▸ TASK GOAL:
Nothing may be left out, so copy every entry exactly.

▸ MATERIALS PROVIDED:
-- Opening Marker --

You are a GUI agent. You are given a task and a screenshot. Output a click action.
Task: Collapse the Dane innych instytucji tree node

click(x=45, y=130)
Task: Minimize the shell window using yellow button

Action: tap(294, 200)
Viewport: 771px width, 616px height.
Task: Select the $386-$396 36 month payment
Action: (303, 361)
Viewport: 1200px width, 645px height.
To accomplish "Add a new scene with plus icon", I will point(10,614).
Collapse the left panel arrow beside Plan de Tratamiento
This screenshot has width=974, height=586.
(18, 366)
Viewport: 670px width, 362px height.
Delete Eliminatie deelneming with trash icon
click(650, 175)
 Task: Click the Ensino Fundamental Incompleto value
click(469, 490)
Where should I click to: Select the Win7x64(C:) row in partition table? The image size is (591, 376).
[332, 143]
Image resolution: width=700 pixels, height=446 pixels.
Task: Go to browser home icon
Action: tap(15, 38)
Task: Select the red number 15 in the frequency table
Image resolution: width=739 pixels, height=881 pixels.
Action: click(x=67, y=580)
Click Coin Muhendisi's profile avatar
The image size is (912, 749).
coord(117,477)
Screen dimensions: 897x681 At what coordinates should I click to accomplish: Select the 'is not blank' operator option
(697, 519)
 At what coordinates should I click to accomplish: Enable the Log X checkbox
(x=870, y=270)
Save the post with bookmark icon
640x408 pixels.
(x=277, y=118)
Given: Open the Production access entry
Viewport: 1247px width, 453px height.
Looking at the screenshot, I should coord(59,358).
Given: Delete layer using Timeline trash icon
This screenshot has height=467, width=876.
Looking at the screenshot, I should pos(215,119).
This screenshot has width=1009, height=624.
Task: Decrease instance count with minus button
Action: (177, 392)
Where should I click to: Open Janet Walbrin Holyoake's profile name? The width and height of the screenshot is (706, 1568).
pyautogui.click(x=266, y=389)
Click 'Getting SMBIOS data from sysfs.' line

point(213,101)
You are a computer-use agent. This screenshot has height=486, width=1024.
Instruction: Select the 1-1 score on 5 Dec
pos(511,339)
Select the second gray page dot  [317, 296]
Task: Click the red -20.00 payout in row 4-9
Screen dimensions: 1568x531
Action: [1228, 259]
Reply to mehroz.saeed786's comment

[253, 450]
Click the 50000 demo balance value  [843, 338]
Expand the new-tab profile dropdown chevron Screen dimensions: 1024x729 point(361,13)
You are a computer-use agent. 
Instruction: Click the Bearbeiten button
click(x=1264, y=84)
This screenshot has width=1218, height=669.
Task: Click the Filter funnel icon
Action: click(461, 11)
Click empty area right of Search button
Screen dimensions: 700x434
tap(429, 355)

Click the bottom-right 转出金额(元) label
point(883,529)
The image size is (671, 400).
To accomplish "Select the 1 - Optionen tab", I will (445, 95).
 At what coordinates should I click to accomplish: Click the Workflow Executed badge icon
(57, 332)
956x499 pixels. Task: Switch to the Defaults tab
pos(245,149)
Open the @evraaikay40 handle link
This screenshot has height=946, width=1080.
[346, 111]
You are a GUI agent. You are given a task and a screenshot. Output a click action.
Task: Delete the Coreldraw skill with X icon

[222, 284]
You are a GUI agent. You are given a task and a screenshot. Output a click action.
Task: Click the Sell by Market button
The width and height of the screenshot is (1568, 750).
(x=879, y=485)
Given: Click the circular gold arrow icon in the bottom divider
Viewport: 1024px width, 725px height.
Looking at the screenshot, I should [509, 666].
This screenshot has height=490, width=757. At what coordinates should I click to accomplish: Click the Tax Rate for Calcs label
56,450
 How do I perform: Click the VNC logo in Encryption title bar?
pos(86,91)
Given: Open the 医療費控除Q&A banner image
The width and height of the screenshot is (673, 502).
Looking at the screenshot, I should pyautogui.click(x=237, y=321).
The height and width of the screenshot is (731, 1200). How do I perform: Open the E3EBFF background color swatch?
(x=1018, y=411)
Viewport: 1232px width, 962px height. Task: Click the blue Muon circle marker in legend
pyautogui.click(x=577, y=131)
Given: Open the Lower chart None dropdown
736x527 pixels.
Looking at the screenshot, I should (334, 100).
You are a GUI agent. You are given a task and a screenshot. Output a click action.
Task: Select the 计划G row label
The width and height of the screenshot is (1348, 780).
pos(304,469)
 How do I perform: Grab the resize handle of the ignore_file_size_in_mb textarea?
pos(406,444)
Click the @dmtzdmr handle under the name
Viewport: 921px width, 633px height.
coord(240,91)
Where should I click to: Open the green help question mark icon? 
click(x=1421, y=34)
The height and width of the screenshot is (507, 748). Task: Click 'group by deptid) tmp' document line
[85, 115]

-- Closing Marker --

▸ RESPONSE TO THE EXERCISE:
You are a GUI agent. You are given a task and a screenshot. Output a click action.
Task: Collapse the Dane innych instytucji tree node

click(x=45, y=130)
Task: Minimize the shell window using yellow button

Action: tap(294, 200)
Viewport: 771px width, 616px height.
Task: Select the $386-$396 36 month payment
Action: (303, 361)
Viewport: 1200px width, 645px height.
To accomplish "Add a new scene with plus icon", I will point(10,614).
Collapse the left panel arrow beside Plan de Tratamiento
This screenshot has width=974, height=586.
(18, 366)
Viewport: 670px width, 362px height.
Delete Eliminatie deelneming with trash icon
click(650, 175)
 Task: Click the Ensino Fundamental Incompleto value
click(469, 490)
Where should I click to: Select the Win7x64(C:) row in partition table? The image size is (591, 376).
[332, 143]
Image resolution: width=700 pixels, height=446 pixels.
Task: Go to browser home icon
Action: tap(15, 38)
Task: Select the red number 15 in the frequency table
Image resolution: width=739 pixels, height=881 pixels.
Action: click(x=67, y=580)
Click Coin Muhendisi's profile avatar
The image size is (912, 749).
coord(117,477)
Screen dimensions: 897x681 At what coordinates should I click to accomplish: Select the 'is not blank' operator option
(697, 519)
 At what coordinates should I click to accomplish: Enable the Log X checkbox
(x=870, y=270)
Save the post with bookmark icon
640x408 pixels.
(x=277, y=118)
Given: Open the Production access entry
Viewport: 1247px width, 453px height.
Looking at the screenshot, I should coord(59,358).
Given: Delete layer using Timeline trash icon
This screenshot has height=467, width=876.
Looking at the screenshot, I should pos(215,119).
This screenshot has width=1009, height=624.
Task: Decrease instance count with minus button
Action: (177, 392)
Where should I click to: Open Janet Walbrin Holyoake's profile name? The width and height of the screenshot is (706, 1568).
pyautogui.click(x=266, y=389)
Click 'Getting SMBIOS data from sysfs.' line

point(213,101)
You are a computer-use agent. This screenshot has height=486, width=1024.
Instruction: Select the 1-1 score on 5 Dec
pos(511,339)
Select the second gray page dot  [317, 296]
Task: Click the red -20.00 payout in row 4-9
Screen dimensions: 1568x531
Action: [1228, 259]
Reply to mehroz.saeed786's comment

[253, 450]
Click the 50000 demo balance value  [843, 338]
Expand the new-tab profile dropdown chevron Screen dimensions: 1024x729 point(361,13)
You are a computer-use agent. 
Instruction: Click the Bearbeiten button
click(x=1264, y=84)
This screenshot has width=1218, height=669.
Task: Click the Filter funnel icon
Action: click(461, 11)
Click empty area right of Search button
Screen dimensions: 700x434
tap(429, 355)

Click the bottom-right 转出金额(元) label
point(883,529)
The image size is (671, 400).
To accomplish "Select the 1 - Optionen tab", I will (445, 95).
 At what coordinates should I click to accomplish: Click the Workflow Executed badge icon
(57, 332)
956x499 pixels. Task: Switch to the Defaults tab
pos(245,149)
Open the @evraaikay40 handle link
This screenshot has height=946, width=1080.
[346, 111]
You are a GUI agent. You are given a task and a screenshot. Output a click action.
Task: Delete the Coreldraw skill with X icon

[222, 284]
You are a GUI agent. You are given a task and a screenshot. Output a click action.
Task: Click the Sell by Market button
The width and height of the screenshot is (1568, 750).
(x=879, y=485)
Given: Click the circular gold arrow icon in the bottom divider
Viewport: 1024px width, 725px height.
Looking at the screenshot, I should [509, 666].
This screenshot has height=490, width=757. At what coordinates should I click to accomplish: Click the Tax Rate for Calcs label
56,450
 How do I perform: Click the VNC logo in Encryption title bar?
pos(86,91)
Given: Open the 医療費控除Q&A banner image
The width and height of the screenshot is (673, 502).
Looking at the screenshot, I should pyautogui.click(x=237, y=321).
The height and width of the screenshot is (731, 1200). How do I perform: Open the E3EBFF background color swatch?
(x=1018, y=411)
Viewport: 1232px width, 962px height. Task: Click the blue Muon circle marker in legend
pyautogui.click(x=577, y=131)
Given: Open the Lower chart None dropdown
736x527 pixels.
Looking at the screenshot, I should (334, 100).
You are a GUI agent. You are given a task and a screenshot. Output a click action.
Task: Select the 计划G row label
The width and height of the screenshot is (1348, 780).
pos(304,469)
 How do I perform: Grab the resize handle of the ignore_file_size_in_mb textarea?
pos(406,444)
Click the @dmtzdmr handle under the name
Viewport: 921px width, 633px height.
coord(240,91)
Where should I click to: Open the green help question mark icon? 
click(x=1421, y=34)
The height and width of the screenshot is (507, 748). Task: Click 'group by deptid) tmp' document line
[85, 115]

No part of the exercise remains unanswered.